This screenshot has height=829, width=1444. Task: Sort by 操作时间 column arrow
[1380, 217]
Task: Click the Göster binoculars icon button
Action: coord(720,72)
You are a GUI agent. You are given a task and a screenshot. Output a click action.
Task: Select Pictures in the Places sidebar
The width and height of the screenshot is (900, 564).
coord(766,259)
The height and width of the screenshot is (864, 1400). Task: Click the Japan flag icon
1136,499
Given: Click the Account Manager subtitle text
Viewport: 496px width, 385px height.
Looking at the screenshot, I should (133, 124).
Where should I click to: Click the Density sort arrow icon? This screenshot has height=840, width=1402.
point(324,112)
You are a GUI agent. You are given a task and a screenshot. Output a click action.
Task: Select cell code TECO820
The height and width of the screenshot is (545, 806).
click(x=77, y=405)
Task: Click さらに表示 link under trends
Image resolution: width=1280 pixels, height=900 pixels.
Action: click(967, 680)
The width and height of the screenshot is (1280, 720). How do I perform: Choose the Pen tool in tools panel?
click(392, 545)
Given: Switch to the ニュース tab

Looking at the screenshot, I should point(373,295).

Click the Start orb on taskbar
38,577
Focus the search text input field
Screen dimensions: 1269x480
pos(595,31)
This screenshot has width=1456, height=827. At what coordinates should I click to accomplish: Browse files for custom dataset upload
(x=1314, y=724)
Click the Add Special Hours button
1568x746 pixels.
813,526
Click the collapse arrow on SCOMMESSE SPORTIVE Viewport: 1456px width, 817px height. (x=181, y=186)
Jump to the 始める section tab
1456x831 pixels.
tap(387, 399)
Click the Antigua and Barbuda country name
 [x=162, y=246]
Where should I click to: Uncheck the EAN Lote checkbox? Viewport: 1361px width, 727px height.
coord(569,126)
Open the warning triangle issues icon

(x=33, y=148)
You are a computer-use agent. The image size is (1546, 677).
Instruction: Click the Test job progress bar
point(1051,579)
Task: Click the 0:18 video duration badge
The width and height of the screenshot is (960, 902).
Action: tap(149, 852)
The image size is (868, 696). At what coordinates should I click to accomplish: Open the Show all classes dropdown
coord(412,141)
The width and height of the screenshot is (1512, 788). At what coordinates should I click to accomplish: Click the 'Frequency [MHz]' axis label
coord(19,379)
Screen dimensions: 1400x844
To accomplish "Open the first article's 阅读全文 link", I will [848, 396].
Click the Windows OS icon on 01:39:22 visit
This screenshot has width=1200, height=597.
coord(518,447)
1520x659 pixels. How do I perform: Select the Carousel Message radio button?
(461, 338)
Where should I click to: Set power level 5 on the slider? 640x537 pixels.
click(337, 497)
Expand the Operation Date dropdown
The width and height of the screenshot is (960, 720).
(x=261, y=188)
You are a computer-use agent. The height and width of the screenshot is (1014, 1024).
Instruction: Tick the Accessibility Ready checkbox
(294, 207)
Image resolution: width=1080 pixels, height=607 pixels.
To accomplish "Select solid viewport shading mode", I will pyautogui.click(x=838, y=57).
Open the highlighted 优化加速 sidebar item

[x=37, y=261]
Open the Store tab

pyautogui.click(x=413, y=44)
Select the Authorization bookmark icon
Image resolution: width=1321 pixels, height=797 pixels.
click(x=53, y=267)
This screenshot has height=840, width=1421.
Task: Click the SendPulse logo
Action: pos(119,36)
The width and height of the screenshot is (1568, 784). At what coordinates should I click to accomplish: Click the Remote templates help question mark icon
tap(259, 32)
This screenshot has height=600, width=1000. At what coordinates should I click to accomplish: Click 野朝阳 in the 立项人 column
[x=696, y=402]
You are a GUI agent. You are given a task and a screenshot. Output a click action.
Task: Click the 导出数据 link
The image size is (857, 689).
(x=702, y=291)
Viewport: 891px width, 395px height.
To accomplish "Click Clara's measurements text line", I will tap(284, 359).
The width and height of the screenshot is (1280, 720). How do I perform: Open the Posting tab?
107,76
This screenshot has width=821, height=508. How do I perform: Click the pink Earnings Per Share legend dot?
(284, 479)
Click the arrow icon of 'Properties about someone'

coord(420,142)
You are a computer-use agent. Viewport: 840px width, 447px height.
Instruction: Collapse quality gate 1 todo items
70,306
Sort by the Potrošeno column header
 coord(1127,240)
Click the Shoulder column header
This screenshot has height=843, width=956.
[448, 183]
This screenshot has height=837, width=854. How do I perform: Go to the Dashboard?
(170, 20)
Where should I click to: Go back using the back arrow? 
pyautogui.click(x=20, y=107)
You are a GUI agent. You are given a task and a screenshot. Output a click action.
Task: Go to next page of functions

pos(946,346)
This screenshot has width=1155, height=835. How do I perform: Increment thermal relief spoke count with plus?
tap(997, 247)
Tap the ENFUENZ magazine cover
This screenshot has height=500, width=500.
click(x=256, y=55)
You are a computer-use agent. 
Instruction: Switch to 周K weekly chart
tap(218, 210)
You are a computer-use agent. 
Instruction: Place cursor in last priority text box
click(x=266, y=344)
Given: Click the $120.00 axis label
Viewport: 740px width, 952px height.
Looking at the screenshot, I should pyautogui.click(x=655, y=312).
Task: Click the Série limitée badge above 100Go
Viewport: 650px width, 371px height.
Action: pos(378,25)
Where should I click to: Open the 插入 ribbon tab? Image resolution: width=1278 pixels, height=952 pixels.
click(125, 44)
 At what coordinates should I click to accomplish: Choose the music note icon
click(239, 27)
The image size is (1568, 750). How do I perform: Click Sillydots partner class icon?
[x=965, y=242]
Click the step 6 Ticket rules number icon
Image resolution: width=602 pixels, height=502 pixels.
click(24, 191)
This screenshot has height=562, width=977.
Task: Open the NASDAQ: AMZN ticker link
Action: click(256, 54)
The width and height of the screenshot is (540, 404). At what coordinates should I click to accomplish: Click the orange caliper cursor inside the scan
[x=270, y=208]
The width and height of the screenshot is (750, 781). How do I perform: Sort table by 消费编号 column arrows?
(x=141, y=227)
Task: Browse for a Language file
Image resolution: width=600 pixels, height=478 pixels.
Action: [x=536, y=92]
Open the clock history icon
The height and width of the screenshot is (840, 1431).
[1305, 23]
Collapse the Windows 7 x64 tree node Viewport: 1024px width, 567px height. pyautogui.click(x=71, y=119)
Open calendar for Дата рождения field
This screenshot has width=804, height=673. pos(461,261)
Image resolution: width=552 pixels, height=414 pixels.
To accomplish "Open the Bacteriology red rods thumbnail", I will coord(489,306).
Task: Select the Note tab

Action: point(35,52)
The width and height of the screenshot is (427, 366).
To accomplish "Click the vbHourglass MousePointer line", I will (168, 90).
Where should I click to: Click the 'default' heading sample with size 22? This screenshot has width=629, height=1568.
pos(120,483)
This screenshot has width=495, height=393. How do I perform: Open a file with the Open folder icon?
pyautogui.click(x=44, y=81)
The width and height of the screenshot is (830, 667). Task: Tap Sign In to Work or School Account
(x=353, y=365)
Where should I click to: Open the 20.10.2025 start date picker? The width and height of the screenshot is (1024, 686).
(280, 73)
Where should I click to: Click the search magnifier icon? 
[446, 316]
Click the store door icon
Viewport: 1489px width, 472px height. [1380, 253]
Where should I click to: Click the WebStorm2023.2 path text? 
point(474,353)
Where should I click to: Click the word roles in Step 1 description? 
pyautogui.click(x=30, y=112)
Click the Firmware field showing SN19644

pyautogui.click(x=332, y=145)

> **What needs to be done**
Which lines of the material above hold the string "badge"? Pull them out.

> **Written solution**
Task: Click the 0:18 video duration badge
Task: Click the Série limitée badge above 100Go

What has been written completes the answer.